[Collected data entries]
----
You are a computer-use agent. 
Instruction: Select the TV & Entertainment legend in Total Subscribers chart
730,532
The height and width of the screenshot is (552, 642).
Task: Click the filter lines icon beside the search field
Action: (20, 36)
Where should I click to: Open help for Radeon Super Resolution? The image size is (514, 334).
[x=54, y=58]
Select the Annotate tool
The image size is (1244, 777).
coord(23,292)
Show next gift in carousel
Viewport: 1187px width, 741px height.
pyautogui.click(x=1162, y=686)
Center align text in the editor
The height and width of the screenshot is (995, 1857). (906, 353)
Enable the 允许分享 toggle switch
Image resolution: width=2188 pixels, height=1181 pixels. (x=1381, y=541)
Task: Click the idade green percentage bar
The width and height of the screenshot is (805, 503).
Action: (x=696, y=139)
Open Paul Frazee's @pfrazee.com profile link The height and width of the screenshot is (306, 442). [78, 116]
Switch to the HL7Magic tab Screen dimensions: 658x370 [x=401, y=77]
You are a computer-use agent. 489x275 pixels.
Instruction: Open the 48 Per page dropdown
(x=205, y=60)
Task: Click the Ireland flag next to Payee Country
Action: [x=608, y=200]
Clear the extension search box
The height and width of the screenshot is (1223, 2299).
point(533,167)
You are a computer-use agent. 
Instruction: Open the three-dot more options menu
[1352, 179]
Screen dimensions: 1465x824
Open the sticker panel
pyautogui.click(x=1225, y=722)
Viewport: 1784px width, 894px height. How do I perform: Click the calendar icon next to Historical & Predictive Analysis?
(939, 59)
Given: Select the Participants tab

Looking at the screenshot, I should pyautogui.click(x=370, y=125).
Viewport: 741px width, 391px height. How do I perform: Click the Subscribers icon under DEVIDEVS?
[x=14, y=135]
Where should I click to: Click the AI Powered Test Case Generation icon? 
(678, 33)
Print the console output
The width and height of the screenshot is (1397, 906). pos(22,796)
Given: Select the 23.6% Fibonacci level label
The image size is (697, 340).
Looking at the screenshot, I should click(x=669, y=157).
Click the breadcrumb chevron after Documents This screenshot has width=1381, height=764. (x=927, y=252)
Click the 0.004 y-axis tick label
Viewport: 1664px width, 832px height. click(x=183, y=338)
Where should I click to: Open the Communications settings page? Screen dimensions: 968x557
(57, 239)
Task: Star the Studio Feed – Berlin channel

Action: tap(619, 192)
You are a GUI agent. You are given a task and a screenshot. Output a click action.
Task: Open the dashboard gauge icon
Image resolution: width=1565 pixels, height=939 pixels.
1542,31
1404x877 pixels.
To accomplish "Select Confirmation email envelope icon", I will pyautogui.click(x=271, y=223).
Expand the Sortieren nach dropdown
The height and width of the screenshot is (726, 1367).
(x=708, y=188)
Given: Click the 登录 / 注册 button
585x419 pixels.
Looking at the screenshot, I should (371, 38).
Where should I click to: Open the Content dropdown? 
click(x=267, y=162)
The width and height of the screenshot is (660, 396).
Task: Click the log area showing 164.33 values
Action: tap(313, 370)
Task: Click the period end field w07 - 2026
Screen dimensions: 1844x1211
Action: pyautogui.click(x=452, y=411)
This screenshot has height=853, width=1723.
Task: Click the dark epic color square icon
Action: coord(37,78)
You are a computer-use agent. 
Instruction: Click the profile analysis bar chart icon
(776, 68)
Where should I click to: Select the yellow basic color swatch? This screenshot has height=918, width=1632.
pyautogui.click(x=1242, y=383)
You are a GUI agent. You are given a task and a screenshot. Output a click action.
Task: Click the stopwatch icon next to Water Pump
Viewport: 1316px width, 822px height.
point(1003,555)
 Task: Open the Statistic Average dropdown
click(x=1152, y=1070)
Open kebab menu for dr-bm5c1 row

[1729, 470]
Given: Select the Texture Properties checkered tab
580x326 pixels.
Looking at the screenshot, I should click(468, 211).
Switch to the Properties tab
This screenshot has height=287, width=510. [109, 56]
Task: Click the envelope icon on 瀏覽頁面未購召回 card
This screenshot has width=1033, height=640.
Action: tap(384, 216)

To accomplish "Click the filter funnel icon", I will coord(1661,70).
----
» WORK TO COMPLETE: Every record above must be printed again exactly.

» SOLVED PROBLEM:
You are a computer-use agent. 
Instruction: Select the TV & Entertainment legend in Total Subscribers chart
730,532
The height and width of the screenshot is (552, 642).
Task: Click the filter lines icon beside the search field
Action: (20, 36)
Where should I click to: Open help for Radeon Super Resolution? The image size is (514, 334).
[x=54, y=58]
Select the Annotate tool
The image size is (1244, 777).
coord(23,292)
Show next gift in carousel
Viewport: 1187px width, 741px height.
pyautogui.click(x=1162, y=686)
Center align text in the editor
The height and width of the screenshot is (995, 1857). (906, 353)
Enable the 允许分享 toggle switch
Image resolution: width=2188 pixels, height=1181 pixels. (x=1381, y=541)
Task: Click the idade green percentage bar
The width and height of the screenshot is (805, 503).
Action: (x=696, y=139)
Open Paul Frazee's @pfrazee.com profile link The height and width of the screenshot is (306, 442). [78, 116]
Switch to the HL7Magic tab Screen dimensions: 658x370 [x=401, y=77]
You are a computer-use agent. 489x275 pixels.
Instruction: Open the 48 Per page dropdown
(x=205, y=60)
Task: Click the Ireland flag next to Payee Country
Action: [x=608, y=200]
Clear the extension search box
The height and width of the screenshot is (1223, 2299).
point(533,167)
You are a computer-use agent. 
Instruction: Open the three-dot more options menu
[1352, 179]
Screen dimensions: 1465x824
Open the sticker panel
pyautogui.click(x=1225, y=722)
Viewport: 1784px width, 894px height. How do I perform: Click the calendar icon next to Historical & Predictive Analysis?
(939, 59)
Given: Select the Participants tab

Looking at the screenshot, I should pyautogui.click(x=370, y=125).
Viewport: 741px width, 391px height. How do I perform: Click the Subscribers icon under DEVIDEVS?
[x=14, y=135]
Where should I click to: Click the AI Powered Test Case Generation icon? 
(678, 33)
Print the console output
The width and height of the screenshot is (1397, 906). pos(22,796)
Given: Select the 23.6% Fibonacci level label
The image size is (697, 340).
Looking at the screenshot, I should click(x=669, y=157).
Click the breadcrumb chevron after Documents This screenshot has width=1381, height=764. (x=927, y=252)
Click the 0.004 y-axis tick label
Viewport: 1664px width, 832px height. click(x=183, y=338)
Where should I click to: Open the Communications settings page? Screen dimensions: 968x557
(57, 239)
Task: Star the Studio Feed – Berlin channel

Action: tap(619, 192)
You are a GUI agent. You are given a task and a screenshot. Output a click action.
Task: Open the dashboard gauge icon
Image resolution: width=1565 pixels, height=939 pixels.
1542,31
1404x877 pixels.
To accomplish "Select Confirmation email envelope icon", I will pyautogui.click(x=271, y=223).
Expand the Sortieren nach dropdown
The height and width of the screenshot is (726, 1367).
(x=708, y=188)
Given: Click the 登录 / 注册 button
585x419 pixels.
Looking at the screenshot, I should (371, 38).
Where should I click to: Open the Content dropdown? 
click(x=267, y=162)
The width and height of the screenshot is (660, 396).
Task: Click the log area showing 164.33 values
Action: tap(313, 370)
Task: Click the period end field w07 - 2026
Screen dimensions: 1844x1211
Action: pyautogui.click(x=452, y=411)
This screenshot has height=853, width=1723.
Task: Click the dark epic color square icon
Action: coord(37,78)
You are a computer-use agent. 
Instruction: Click the profile analysis bar chart icon
(776, 68)
Where should I click to: Select the yellow basic color swatch? This screenshot has height=918, width=1632.
pyautogui.click(x=1242, y=383)
You are a GUI agent. You are given a task and a screenshot. Output a click action.
Task: Click the stopwatch icon next to Water Pump
Viewport: 1316px width, 822px height.
point(1003,555)
 Task: Open the Statistic Average dropdown
click(x=1152, y=1070)
Open kebab menu for dr-bm5c1 row

[1729, 470]
Given: Select the Texture Properties checkered tab
580x326 pixels.
Looking at the screenshot, I should click(468, 211).
Switch to the Properties tab
This screenshot has height=287, width=510. [109, 56]
Task: Click the envelope icon on 瀏覽頁面未購召回 card
This screenshot has width=1033, height=640.
Action: tap(384, 216)

To accomplish "Click the filter funnel icon", I will coord(1661,70).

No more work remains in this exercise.